In the past week, HHS announced a major reform of how it pays Medicare providers. Soon after, the Center for Medicare & Medicaid Services truncated the meaningful use reporting period, followed by HHS' Office of the National Coordinator for Health Information Technology (ONC) unveiling its Interoperability Roadmap for public comment.
These announcements, Keckley writes, indicate:
- HHS will give providers incentives to assume more risk: Over the next 10 years, healthcare costs are projected to increase 6 percent annually, meaning the pressure is on for the Medicare and Medicaid programs to find a way to maintain their solvency. The crux of HHS' strategy to achieve this is offering incentives to providers for value of care over volume and encouraging more providers to assume financial and clinical risk, Keckley writes. The Affordable Care Act has already begun the process of incentivizing this transition, he writes, but the latest payment reforms reaffirm the government's commitment.
- HHS counts on cooperation from employers and payers: For the above to work, Keckley writes, payers and employers must be part of the shift of risk to providers, with employers currently paying for most of the Medicare program's deficit. Some employers and payers are even more aggressive than HHS about realigning incentives, using strategies such as reference pricing, carve-outs and narrow networks.
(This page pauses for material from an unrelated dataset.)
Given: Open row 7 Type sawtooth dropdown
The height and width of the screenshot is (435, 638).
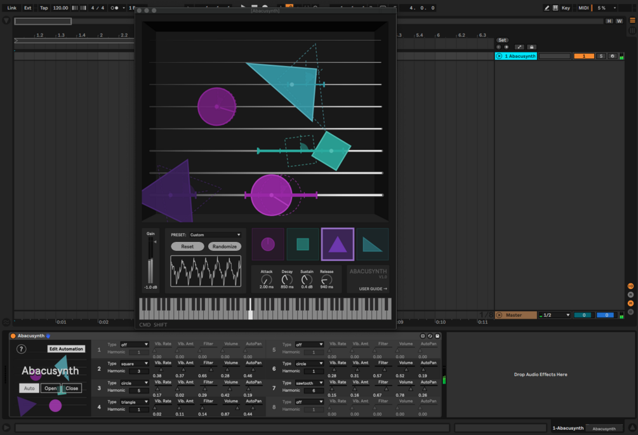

- HHS aims to nullify common provider complaints: The HHS announcements, according to Keckley, address several frequent clinician excuses to avoid assuming more risk. For example, clinicians frequently note that the bulk of their revenue derives from fee for service, leaving little incentive to transition, but the Medicare announcement will incentivize value-based care. While clinicians often see health information technology as overly expensive without improving quality, risk-sharing arrangements make interoperability IT a "necessary investment." And despite complaints that the programs focus on cost reduction at the expense of quality, he says to qualify for shared savings and risk-based payer arrangements, clinicians must achieve specific quality and safety milestones.